My camera movement is stuttering really hard. For some reason, it does this only sometimes when i start the game. or interact with anything, even tho the script from the card has no impact on the camera script.

Putting it in LateUpdate Update or FixedUpdate does not seem to make any diffrence, and only stops this Problem temporarily.

public float Sens;
[SerializeField] float xRotation = 0f;
[SerializeField] float yRotation = 0f;


void Start()
{
    xRotation = 0f;
    yRotation = 0f;
    Sens = 250f;
    Cursor.lockState = CursorLockMode.Locked;
    Cursor.visible = false;
}

void LateUpdate()
{

    float mouseX = Input.GetAxisRaw("Mouse X") * Sens * Time.deltaTime;
    float mouseY = Input.GetAxisRaw("Mouse Y") * Sens * Time.deltaTime;

    xRotation += mouseX;
    yRotation -= mouseY;

    xRotation = Mathf.Clamp(xRotation, 130, 290);
    yRotation = Mathf.Clamp(yRotation, -40, 58);

    transform.localRotation = Quaternion.Euler(yRotation , xRotation, 0f);

}

Camera stuff is pretty tricky… I hear all the Kool Kids are using Cinemachine from the Unity Package Manager.

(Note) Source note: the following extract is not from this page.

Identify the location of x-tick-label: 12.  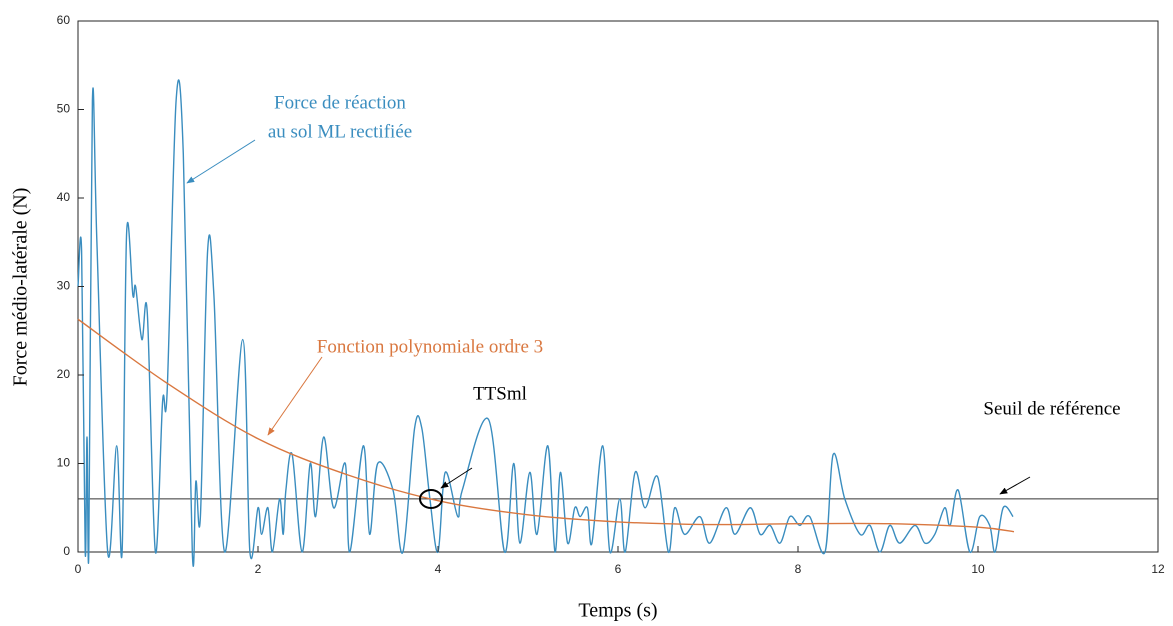
(1158, 569).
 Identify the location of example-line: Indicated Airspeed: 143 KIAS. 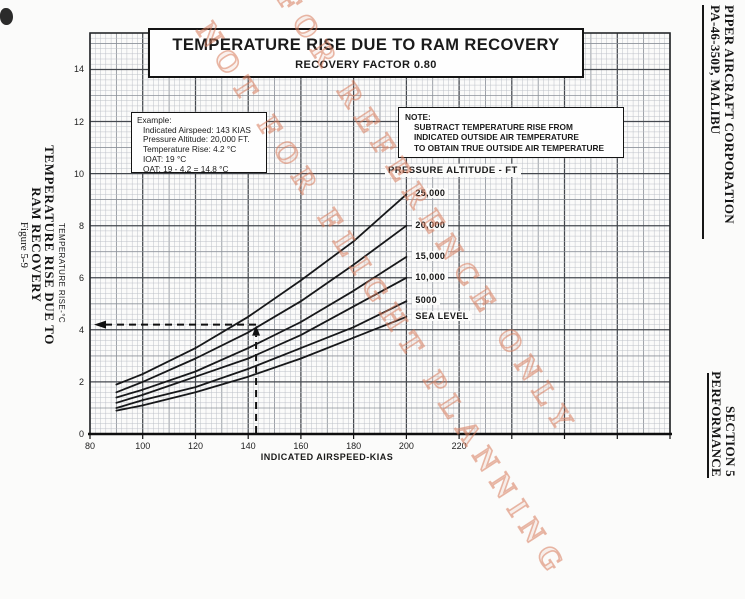
(197, 130).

There’s even a dedicated Camera / Cinemachine area: see left panel.

If you insist on making your own camera controller, do not fiddle with camera rotation.

The simplest way to do it is to think in terms of two Vector3 points in space:

  1. where the camera is LOCATED
  2. what the camera is LOOKING at
private Vector3 WhereMyCameraIsLocated;
private Vector3 WhatMyCameraIsLookingAt;

void LateUpdate()
{
  cam.transform.position = WhereMyCameraIsLocated;
  cam.transform.LookAt( WhatMyCameraIsLookingAt);
}

Then you just need to update the above two points based on your GameObjects, no need to fiddle with rotations. As long as you move those positions smoothly, the camera will be nice and smooth as well, both positionally and rotationally.

If you think you’re already doing it with the above code, that just means you wrote a bug… and that means… time to start debugging!

By debugging you can find out exactly what your program is doing so you can fix it.

Use the above techniques to get the information you need in order to reason about what the problem is.

You can also use Debug.Log(...); statements to find out if any of your code is even running. Don’t assume it is.

Once you understand what the problem is, you may begin to reason about a solution to the problem.

Remember with Unity the code is only a tiny fraction of the problem space. Everything asset- and scene- wise must also be set up correctly to match the associated code and its assumptions.